What is needed.
Each entry must be output exactly as it appears.

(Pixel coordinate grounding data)
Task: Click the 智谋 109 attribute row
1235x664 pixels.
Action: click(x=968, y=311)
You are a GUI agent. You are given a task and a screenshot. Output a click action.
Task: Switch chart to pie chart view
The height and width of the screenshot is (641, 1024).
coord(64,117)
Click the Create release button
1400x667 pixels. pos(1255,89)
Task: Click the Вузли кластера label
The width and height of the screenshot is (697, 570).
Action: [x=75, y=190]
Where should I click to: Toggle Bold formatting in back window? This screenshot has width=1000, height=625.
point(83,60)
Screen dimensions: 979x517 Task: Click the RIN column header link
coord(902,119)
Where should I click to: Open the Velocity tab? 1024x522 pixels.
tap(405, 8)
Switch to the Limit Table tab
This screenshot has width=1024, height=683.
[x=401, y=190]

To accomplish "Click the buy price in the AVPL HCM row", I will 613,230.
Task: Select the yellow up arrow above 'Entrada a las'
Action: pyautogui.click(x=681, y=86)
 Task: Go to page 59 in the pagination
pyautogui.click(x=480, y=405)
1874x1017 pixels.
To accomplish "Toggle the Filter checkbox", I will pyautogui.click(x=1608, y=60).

Your solution.
Task: Click the 智谋 109 attribute row
1235x664 pixels.
Action: click(x=968, y=311)
You are a GUI agent. You are given a task and a screenshot. Output a click action.
Task: Switch chart to pie chart view
The height and width of the screenshot is (641, 1024).
coord(64,117)
Click the Create release button
1400x667 pixels. pos(1255,89)
Task: Click the Вузли кластера label
The width and height of the screenshot is (697, 570).
Action: [x=75, y=190]
Where should I click to: Toggle Bold formatting in back window? This screenshot has width=1000, height=625.
point(83,60)
Screen dimensions: 979x517 Task: Click the RIN column header link
coord(902,119)
Where should I click to: Open the Velocity tab? 1024x522 pixels.
tap(405, 8)
Switch to the Limit Table tab
This screenshot has width=1024, height=683.
[x=401, y=190]

To accomplish "Click the buy price in the AVPL HCM row", I will 613,230.
Task: Select the yellow up arrow above 'Entrada a las'
Action: pyautogui.click(x=681, y=86)
 Task: Go to page 59 in the pagination
pyautogui.click(x=480, y=405)
1874x1017 pixels.
To accomplish "Toggle the Filter checkbox", I will pyautogui.click(x=1608, y=60).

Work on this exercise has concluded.